A Big Decision
I’ve had a break of more than two years. I think I needed that break. Stopping was a difficult decision to make especially because of the length of time weight training had been a part of my life.
My dad introduced me to proper old school weight training in the very early 80’s. He came from a physical education background and he passed on a desire for physical fitness that has never left me. With my daughter’s request yesterday to join me for a workout (she’s 12) the circle is complete!
I’ve watched the growth of the world of training and bodybuilding and I’ve seen it develop and evolve over the years. I’ve trained in some great gyms and I’ve trained in the garage at home; I’ve trained with inspirational people and I’ve trained alone. I’ve trained in the evenings and I’ve trained before the sun came up. Training has been a huge part of my life for so long.

§ **Problems**:
(A) In the weight training passage, who first introduced the writer to old school weight training?
(B) Continue the weight training passage from its last sentence.
The lines after this passage come from a separate source.

§ **Dataset content**:
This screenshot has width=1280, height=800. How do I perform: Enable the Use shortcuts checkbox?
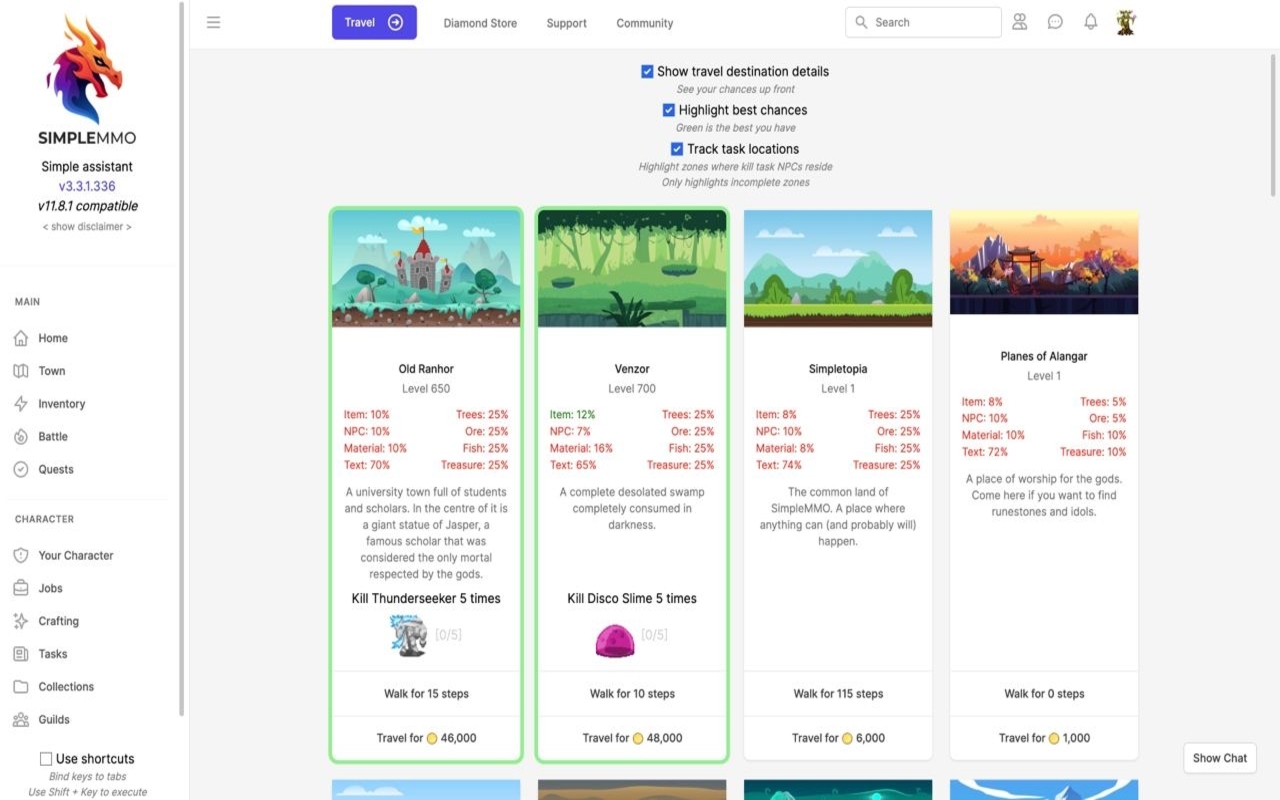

§ **Set of answers**:
(A) The writer's dad.

(B)
In the early days we idolised Schwarzenegger in his prime. We saw those incredible pioneering physiques, just enough chemical help to push the boundaries of human development whilst avoiding the bloated freaky (just my opinion, right!) looks the top bodybuilders achieve these days. Lots of those originals are no longer with us sadly…(maybe those steroids weren’t quite as safe long term as we’re taught – but that’s a conversation for another day!) but they set us a goal to aspire to. We collected the magazines, we read every article and we nearly killed ourselves trying to copy those workouts!
Time for a change.
So, weight training, diet, fitness and sports of all kinds have been part of my daily existence until two years ago I stopped. It was as much a decision related to my mental state as it was to just taking a break. If all you do is think about training and food, your body composition and fit your life around that it can be a bit counter-productive to say the least. So the decision to stop wasn’t easy but it felt right.
What happens when you stop?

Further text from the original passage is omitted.